Exercise brief> Copy the listing below in full, exactly as given.

Task material>
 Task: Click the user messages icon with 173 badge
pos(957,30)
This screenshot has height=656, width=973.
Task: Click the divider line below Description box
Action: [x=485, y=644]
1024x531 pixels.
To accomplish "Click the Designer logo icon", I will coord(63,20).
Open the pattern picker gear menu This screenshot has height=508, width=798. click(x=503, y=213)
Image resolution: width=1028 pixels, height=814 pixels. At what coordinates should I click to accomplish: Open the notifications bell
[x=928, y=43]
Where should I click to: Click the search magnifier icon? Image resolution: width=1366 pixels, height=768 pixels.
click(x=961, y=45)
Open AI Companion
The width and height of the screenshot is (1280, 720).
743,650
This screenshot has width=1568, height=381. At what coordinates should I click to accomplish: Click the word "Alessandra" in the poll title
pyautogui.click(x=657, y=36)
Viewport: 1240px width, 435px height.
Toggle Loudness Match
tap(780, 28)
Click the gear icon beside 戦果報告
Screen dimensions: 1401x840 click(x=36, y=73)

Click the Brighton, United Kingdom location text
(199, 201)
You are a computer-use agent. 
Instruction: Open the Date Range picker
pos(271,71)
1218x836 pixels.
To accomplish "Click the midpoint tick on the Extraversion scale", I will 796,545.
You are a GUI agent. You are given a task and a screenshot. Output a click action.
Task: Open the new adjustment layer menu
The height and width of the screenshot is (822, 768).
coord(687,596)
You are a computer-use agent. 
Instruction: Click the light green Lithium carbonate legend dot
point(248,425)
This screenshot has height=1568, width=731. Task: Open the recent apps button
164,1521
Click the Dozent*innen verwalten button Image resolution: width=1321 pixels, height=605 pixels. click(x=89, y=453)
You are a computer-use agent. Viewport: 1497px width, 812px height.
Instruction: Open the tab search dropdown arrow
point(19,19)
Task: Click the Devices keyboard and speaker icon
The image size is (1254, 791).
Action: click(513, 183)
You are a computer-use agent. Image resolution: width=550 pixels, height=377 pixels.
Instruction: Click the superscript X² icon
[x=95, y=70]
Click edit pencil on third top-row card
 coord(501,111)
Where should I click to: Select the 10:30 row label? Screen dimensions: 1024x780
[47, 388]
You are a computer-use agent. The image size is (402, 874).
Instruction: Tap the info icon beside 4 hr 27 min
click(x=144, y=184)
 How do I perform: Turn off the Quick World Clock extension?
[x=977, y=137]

Answer box>
 Task: Click the user messages icon with 173 badge
pos(957,30)
This screenshot has height=656, width=973.
Task: Click the divider line below Description box
Action: [x=485, y=644]
1024x531 pixels.
To accomplish "Click the Designer logo icon", I will coord(63,20).
Open the pattern picker gear menu This screenshot has height=508, width=798. click(x=503, y=213)
Image resolution: width=1028 pixels, height=814 pixels. At what coordinates should I click to accomplish: Open the notifications bell
[x=928, y=43]
Where should I click to: Click the search magnifier icon? Image resolution: width=1366 pixels, height=768 pixels.
click(x=961, y=45)
Open AI Companion
The width and height of the screenshot is (1280, 720).
743,650
This screenshot has width=1568, height=381. At what coordinates should I click to accomplish: Click the word "Alessandra" in the poll title
pyautogui.click(x=657, y=36)
Viewport: 1240px width, 435px height.
Toggle Loudness Match
tap(780, 28)
Click the gear icon beside 戦果報告
Screen dimensions: 1401x840 click(x=36, y=73)

Click the Brighton, United Kingdom location text
(199, 201)
You are a computer-use agent. 
Instruction: Open the Date Range picker
pos(271,71)
1218x836 pixels.
To accomplish "Click the midpoint tick on the Extraversion scale", I will 796,545.
You are a GUI agent. You are given a task and a screenshot. Output a click action.
Task: Open the new adjustment layer menu
The height and width of the screenshot is (822, 768).
coord(687,596)
You are a computer-use agent. 
Instruction: Click the light green Lithium carbonate legend dot
point(248,425)
This screenshot has height=1568, width=731. Task: Open the recent apps button
164,1521
Click the Dozent*innen verwalten button Image resolution: width=1321 pixels, height=605 pixels. click(x=89, y=453)
You are a computer-use agent. Viewport: 1497px width, 812px height.
Instruction: Open the tab search dropdown arrow
point(19,19)
Task: Click the Devices keyboard and speaker icon
The image size is (1254, 791).
Action: click(513, 183)
You are a computer-use agent. Image resolution: width=550 pixels, height=377 pixels.
Instruction: Click the superscript X² icon
[x=95, y=70]
Click edit pencil on third top-row card
 coord(501,111)
Where should I click to: Select the 10:30 row label? Screen dimensions: 1024x780
[47, 388]
You are a computer-use agent. The image size is (402, 874).
Instruction: Tap the info icon beside 4 hr 27 min
click(x=144, y=184)
 How do I perform: Turn off the Quick World Clock extension?
[x=977, y=137]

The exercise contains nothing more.